*PROMPT A*
Summarize the fund filing extract in two sentences.
*PROMPT B*
Proceed with the fund filing extract, writing what follows its final sentence.

*EXTRACT PROVIDED*
▼

There has been no significant change in the registrant’s internal control over financial reporting that occurred during the registrant’s most recent fiscal quarter of the period covered by this report that has materially affected, or is likely to materially affect, the registrant’s internal control over financial reporting.

Item 12 – Controls and Procedures - Disclosure of Securities Lending Activities for Closed-End Management Investment Companies – Not applicable.

Item 13 – Exhibits

 

  (a)

(1) Code of Ethics – Attached hereto as Exhibit EX-99.CODE-ETH.

(2) Certifications pursuant to Section  302 of the Sarbanes-Oxley Act – Attached hereto as Exhibit EX-99.CERT.

(3) Any written solicitation to purchase securities under Rule 23c-1 – Not applicable.

 

  (b)

Certifications pursuant to Section  906 of the Sarbanes-Oxley Act – Attached hereto as Exhibit EX-99.906CERT.


SIGNATURES

Pursuant to the requirements of the Securities Exchange Act of 1934 and the Investment Company Act of 1940, the registrant has duly caused this report to be signed on its behalf by the undersigned, thereunto duly authorized.

 

Registrant:

 

Prudential Investment Portfolios 3

By:

 

/s/ Andrew R. French

 

Andrew R. French

 

Secretary

Date:

 

December 17, 2021

Pursuant to the requirements of the Securities Exchange Act of 1934 and the Investment Company Act of 1940, this report has been signed below by the following persons on behalf of the registrant and in the capacities and on the dates indicated.

 

By:

 

/s/ Stuart S. Parker

 

Stuart S. Parker

  President and Principal Executive Officer

Date:

 

December 17, 2021

By:

 

/s/ Christian J. Kelly

 

Christian J. Kelly

  Treasurer and Principal Financial and Accounting Officer

Date:

 

December 17, 2021

CODE OF ETHICS FOR PRINCIPAL EXECUTIVE AND

PRINCIPAL FINANCIAL OFFICERS

 

I.

Covered Officers/Purpose of the Code

This code of ethics (the “Code”) is established for the funds listed on Attachment A hereto (each a Fund” and together the “Funds”) pursuant to Section 406 of the Sarbanes-Oxley Act and the rules adopted thereunder by the Securities and Exchange Commission (“SEC”). The Code applies to each Fund’s Principal Executive Officer, Principal Financial Officer and Principal Accounting Officer or Controller, or senior officers performing similar functions (the “Covered Officers” each of whom are set forth in Exhibit B) for the purpose of promoting:

 

   

honest and ethical conduct, including the ethical handling of actual or apparent conflicts of interest between personal and professional relationships;

 

   

full, fair, accurate, timely and understandable disclosure in reports and documents that a registrant files with, or submits to, the SEC and in other public communications made by a Fund;

 

   

compliance with applicable governmental laws, rules and regulations;

 

   

the prompt internal reporting of violations of the Code to an appropriate person or persons identified in the Code; and

 

   

accountability for adherence to the Code.

Each Covered Officer should adhere to a high standard of business ethics and should be sensitive to situations that may give rise to actual as well as apparent conflicts of interest.

 

II.

Conflicts of Interest

A “conflict of interest” occurs when a Covered Officer’s private interest interferes with the interests of, or his service to, a Fund. For example, a conflict of interest would arise if a Covered Officer, or a member of his family, receives improper personal benefits as a result of his position with a Fund.

▲

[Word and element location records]
▼

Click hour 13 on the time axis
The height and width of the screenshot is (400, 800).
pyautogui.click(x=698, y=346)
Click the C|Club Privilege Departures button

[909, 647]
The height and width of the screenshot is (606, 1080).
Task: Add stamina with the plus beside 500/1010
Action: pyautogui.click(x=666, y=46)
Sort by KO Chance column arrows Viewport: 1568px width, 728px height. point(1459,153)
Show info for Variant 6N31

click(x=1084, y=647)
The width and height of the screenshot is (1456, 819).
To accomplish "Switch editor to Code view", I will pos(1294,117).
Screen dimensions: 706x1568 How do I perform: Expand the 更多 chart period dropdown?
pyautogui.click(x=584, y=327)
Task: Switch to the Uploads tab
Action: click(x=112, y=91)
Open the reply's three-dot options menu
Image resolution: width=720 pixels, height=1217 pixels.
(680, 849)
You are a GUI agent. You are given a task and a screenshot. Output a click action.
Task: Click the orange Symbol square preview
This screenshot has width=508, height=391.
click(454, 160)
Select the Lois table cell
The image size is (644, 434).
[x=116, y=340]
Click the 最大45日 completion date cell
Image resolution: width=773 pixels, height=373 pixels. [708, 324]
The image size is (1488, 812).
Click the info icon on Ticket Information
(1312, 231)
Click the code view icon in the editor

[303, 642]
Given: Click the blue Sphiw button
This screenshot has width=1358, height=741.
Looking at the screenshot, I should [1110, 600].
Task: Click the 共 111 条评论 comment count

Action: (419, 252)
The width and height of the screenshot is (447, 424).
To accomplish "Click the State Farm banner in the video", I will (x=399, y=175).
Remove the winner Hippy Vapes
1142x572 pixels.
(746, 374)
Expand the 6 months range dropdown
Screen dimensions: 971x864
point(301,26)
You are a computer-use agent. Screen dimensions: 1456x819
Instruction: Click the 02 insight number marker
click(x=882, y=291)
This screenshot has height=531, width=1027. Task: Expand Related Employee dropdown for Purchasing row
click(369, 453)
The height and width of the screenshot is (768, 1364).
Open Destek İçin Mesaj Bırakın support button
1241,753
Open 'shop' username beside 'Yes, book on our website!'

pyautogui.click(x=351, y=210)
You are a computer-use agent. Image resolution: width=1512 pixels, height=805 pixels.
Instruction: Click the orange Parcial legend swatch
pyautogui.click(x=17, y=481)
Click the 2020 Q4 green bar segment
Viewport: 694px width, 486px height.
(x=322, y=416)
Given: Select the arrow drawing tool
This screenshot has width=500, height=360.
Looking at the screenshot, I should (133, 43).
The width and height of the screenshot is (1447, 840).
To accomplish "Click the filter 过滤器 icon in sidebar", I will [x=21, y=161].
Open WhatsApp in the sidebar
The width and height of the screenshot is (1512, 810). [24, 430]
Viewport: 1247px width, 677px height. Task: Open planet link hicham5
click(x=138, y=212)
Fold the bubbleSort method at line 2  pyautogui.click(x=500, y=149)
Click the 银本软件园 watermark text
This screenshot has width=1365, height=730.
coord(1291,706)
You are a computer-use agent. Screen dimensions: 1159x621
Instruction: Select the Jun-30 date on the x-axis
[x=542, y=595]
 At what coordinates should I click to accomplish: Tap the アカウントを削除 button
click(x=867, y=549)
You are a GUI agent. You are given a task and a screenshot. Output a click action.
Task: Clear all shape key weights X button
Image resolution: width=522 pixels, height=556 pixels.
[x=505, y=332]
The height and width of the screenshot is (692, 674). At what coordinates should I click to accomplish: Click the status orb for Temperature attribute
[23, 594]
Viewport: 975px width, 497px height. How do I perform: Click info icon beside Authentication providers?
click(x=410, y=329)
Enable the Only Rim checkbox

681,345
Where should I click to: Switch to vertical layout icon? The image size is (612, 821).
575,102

▲

*ANSWER A*
The filing reports no significant change in the registrant's internal control over financial reporting during its most recent fiscal quarter, lists its attached exhibits, and is signed on December 17, 2021 on behalf of Prudential Investment Portfolios 3 by its Secretary, its President and Principal Executive Officer, and its Treasurer and Principal Financial and Accounting Officer. An attached code of ethics, established under Section 406 of the Sarbanes-Oxley Act, applies to each Fund's principal executive, financial, and accounting officers to promote honest and ethical conduct, accurate disclosure, legal compliance, prompt internal reporting of violations, and accountability, and it defines a conflict of interest as a Covered Officer's private interest interfering with the interests of, or service to, a Fund.

*ANSWER B*
Certain conflicts of interest arise out of the relationships between Covered Officers and a Fund and already are subject to conflict of interest provisions in the Investment Company Act of 1940, as amended (the “1940 Act”) and the Investment Advisers Act of 1940, as amended (the “Advisers Act”). For example, Covered Officers may not individually engage in certain transactions (such as the purchase or sale of securities or other property) with a Fund because of their status as “affiliated persons” of the Fund. A Fund’s and its investment adviser’s compliance programs and procedures are designed to prevent, or identify and correct, violations of these provisions. This Code does not, and is not intended to, repeat or replace these programs and procedures, and such conflicts fall outside of the parameters of this Code.

Although typically not presenting an opportunity for improper personal benefit, conflicts arise from, or as a result of, the contractual relationships between a Fund and the Fund’s investment adviser, principal underwriter, administrator, or other service providers to the Fund (together “Service Providers”), of which the Covered Officers may also be principals or employees. As a result, this Code recognizes that the Covered Officers will, in the normal course of their duties (whether formally for a Fund or for a Service Provider, or for both), be involved in establishing policies and implementing decisions that will have different effects on such Service Providers and a Fund. The participation of the Covered Officers in such activities is inherent in the contractual relationships between a Fund and its Service Providers and is consistent with the performance by the Covered Officers of their duties as officers of the Fund. Thus, if performed in conformity with the provisions of the 1940 Act and the Advisers Act, such activities will be deemed to have been handled ethically. In addition, it is recognized by the Funds’ Board of Directors/Trustees (“Boards”) that the Covered Officers may also be officers or employees of one or more other investment companies covered by this or other codes.

Other conflicts of interest are covered by the Code, even if such conflicts of interest are not subject to provisions in the 1940 Act and the Advisers Act. The following list provides examples of conflicts of interest under the Code, but Covered Officers should keep in mind that these examples are not exhaustive. The overarching principle is that the personal interest of a Covered Officer should not be placed improperly before the interest of a Fund.

Each Covered Officer must:

 

   

not use his personal influence or personal relationships improperly to influence investment decisions or financial reporting by a Fund whereby the Covered Officer would benefit personally to the detriment of the Fund;


   

not cause a Fund to take action, or fail to take action, for the individual personal benefit of the Covered Officer rather than the benefit the Fund; and

 

   

not retaliate against any other Covered Officer or any employee of a Fund or its affiliated persons for reports of potential violations that are made in good faith.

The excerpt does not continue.